◆ Required action ◆
Provide again, from the entries below, every line from the one containing "Revocación de mandato" through the one containing "Legislativo (495, 2324)", exactly as written, and no other line.

◆ Available data ◆
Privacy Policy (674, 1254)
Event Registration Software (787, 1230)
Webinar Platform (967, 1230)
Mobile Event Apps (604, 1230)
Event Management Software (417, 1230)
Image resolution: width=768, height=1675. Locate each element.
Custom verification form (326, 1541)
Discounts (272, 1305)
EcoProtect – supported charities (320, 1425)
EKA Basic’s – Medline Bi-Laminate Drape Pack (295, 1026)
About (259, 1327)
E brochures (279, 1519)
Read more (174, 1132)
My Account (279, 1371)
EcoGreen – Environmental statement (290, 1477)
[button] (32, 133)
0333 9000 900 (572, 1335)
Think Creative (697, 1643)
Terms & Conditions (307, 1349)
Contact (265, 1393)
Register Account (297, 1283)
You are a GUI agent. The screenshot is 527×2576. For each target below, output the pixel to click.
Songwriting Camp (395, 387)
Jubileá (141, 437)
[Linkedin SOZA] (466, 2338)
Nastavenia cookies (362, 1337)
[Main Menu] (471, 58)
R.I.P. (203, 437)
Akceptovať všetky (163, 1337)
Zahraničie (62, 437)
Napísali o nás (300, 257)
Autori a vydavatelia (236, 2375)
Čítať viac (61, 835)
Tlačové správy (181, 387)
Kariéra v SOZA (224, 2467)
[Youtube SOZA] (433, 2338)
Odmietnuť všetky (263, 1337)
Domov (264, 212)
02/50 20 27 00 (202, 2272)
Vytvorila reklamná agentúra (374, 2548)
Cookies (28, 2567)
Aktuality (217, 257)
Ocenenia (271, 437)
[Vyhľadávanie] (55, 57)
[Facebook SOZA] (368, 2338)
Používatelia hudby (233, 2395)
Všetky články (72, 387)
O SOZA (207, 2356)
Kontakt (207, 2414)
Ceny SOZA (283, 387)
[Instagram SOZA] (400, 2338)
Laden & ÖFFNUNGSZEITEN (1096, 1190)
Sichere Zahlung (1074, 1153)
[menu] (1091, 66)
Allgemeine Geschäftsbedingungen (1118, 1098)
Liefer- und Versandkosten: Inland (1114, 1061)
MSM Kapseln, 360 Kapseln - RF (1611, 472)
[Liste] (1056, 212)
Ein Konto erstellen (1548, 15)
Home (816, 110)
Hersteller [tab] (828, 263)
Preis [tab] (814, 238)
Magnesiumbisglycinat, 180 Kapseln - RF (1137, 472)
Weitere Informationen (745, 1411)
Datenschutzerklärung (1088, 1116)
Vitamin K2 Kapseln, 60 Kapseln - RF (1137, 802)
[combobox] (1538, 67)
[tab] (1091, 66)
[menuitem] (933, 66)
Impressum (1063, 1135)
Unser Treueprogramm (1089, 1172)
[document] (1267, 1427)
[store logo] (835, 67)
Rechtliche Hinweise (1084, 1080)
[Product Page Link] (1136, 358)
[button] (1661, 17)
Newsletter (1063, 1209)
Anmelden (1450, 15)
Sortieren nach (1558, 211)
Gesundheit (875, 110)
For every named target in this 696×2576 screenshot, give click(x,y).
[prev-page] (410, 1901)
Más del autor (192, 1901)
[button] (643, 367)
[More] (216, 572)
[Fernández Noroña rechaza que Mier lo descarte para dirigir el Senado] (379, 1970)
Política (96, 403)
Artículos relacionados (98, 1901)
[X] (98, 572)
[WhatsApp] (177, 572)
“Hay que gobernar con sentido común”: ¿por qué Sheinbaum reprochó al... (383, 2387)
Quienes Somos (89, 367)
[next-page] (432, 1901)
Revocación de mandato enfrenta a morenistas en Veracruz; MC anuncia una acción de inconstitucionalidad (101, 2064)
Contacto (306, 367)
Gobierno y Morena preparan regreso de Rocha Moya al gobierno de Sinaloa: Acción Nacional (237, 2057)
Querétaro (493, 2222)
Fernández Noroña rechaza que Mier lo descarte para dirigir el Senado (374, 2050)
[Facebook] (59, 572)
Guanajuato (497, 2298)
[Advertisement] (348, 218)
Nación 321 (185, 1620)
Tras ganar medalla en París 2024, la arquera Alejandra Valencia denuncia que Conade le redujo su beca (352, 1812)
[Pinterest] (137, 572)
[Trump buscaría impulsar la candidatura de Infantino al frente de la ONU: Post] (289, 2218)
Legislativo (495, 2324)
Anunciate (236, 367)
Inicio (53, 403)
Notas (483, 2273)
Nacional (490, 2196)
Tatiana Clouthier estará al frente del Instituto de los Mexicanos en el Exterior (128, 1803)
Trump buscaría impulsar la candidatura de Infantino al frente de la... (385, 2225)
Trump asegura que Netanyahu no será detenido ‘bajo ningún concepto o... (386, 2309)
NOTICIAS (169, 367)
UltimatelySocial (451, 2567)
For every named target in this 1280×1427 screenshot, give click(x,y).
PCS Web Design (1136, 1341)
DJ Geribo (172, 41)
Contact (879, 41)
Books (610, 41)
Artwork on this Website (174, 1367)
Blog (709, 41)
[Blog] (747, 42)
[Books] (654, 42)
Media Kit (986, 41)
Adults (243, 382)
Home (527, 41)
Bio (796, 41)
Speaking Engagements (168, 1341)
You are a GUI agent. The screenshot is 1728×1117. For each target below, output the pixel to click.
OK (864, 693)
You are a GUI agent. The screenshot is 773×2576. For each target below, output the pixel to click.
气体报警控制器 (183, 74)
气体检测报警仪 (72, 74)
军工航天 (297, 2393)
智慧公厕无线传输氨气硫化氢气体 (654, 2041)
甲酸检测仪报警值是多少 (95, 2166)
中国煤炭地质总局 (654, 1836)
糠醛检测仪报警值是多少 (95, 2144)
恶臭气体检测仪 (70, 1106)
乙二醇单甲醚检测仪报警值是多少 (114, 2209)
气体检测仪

◆ Written answer ◆
Revocación de mandato enfrenta a morenistas en Veracruz; MC anuncia una acción de inconstitucionalidad (101, 2064)
Contacto (306, 367)
Gobierno y Morena preparan regreso de Rocha Moya al gobierno de Sinaloa: Acción Nacional (237, 2057)
Querétaro (493, 2222)
Fernández Noroña rechaza que Mier lo descarte para dirigir el Senado (374, 2050)
[Facebook] (59, 572)
Guanajuato (497, 2298)
[Advertisement] (348, 218)
Nación 321 (185, 1620)
Tras ganar medalla en París 2024, la arquera Alejandra Valencia denuncia que Conade le redujo su beca (352, 1812)
[Pinterest] (137, 572)
[Trump buscaría impulsar la candidatura de Infantino al frente de la ONU: Post] (289, 2218)
Legislativo (495, 2324)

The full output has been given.